> [What the task requires]
Rewrite every record below with "Where is" swapped for "Where can I find" and nothing else changed. Leave the pictures out of your answer.

> [Recorded information]

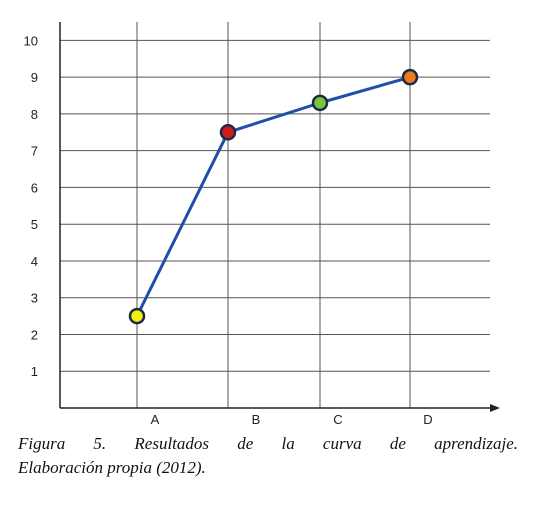  I want to click on data-point-A, so click(137, 316).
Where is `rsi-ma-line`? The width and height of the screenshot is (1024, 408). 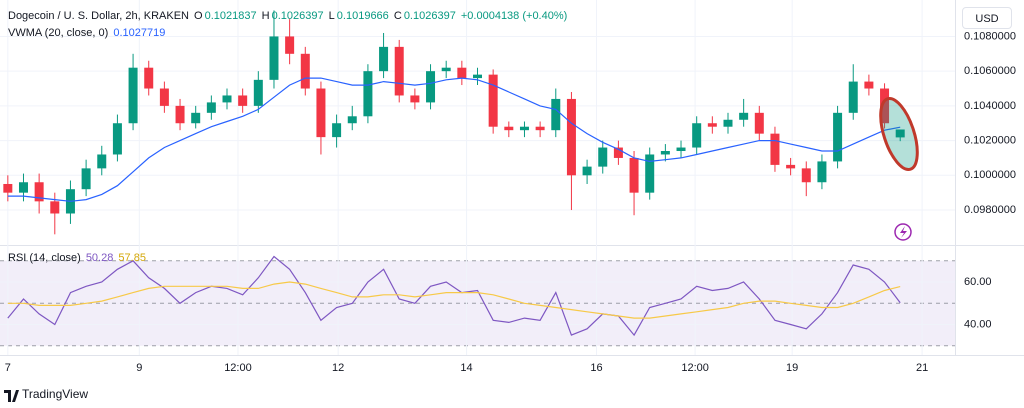
rsi-ma-line is located at coordinates (454, 300).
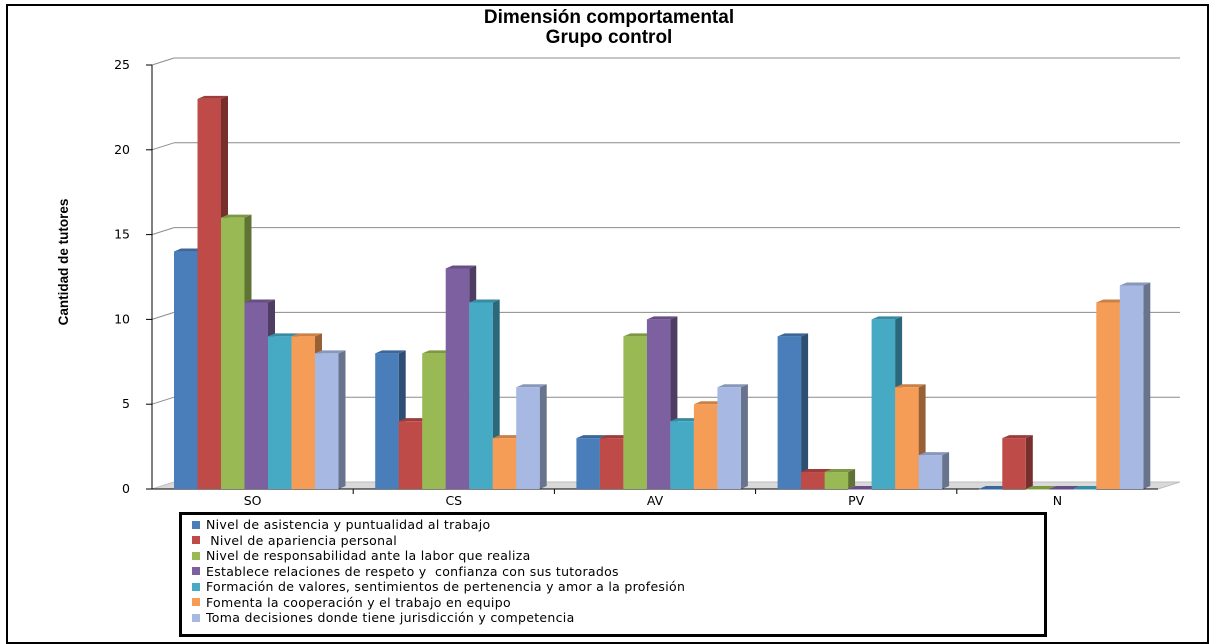 This screenshot has width=1218, height=644. What do you see at coordinates (122, 318) in the screenshot?
I see `y-tick-label: 10` at bounding box center [122, 318].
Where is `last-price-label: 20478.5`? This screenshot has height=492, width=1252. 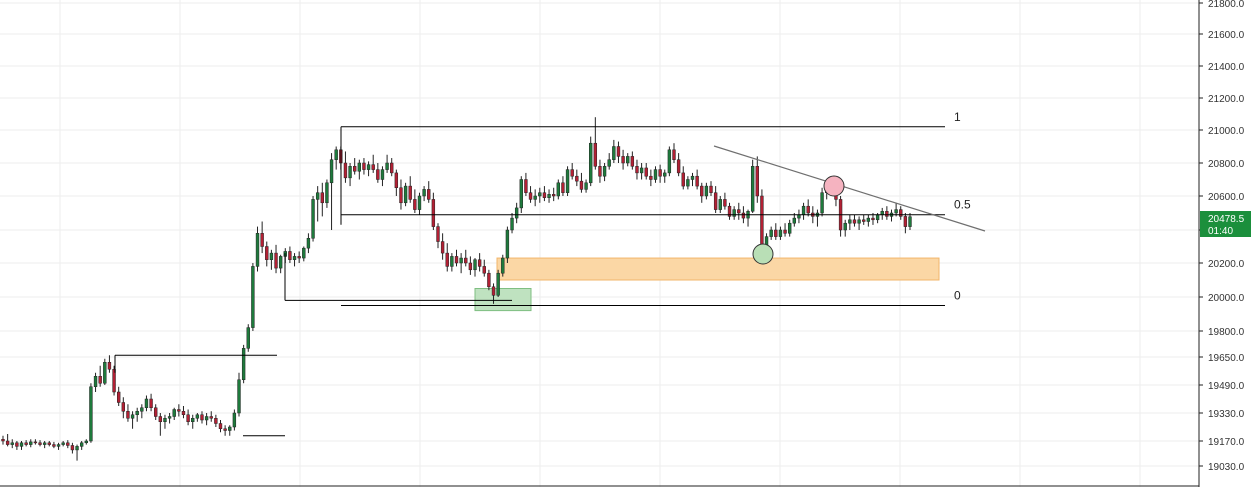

> [Result for this exercise]
  I want to click on data-point-A, so click(137, 316).
Where can I find `rsi-ma-line`? The width and height of the screenshot is (1024, 408). 
rsi-ma-line is located at coordinates (454, 300).
 This screenshot has width=1218, height=644. What do you see at coordinates (122, 318) in the screenshot?
I see `y-tick-label: 10` at bounding box center [122, 318].
Where can I find `last-price-label: 20478.5`? This screenshot has height=492, width=1252. 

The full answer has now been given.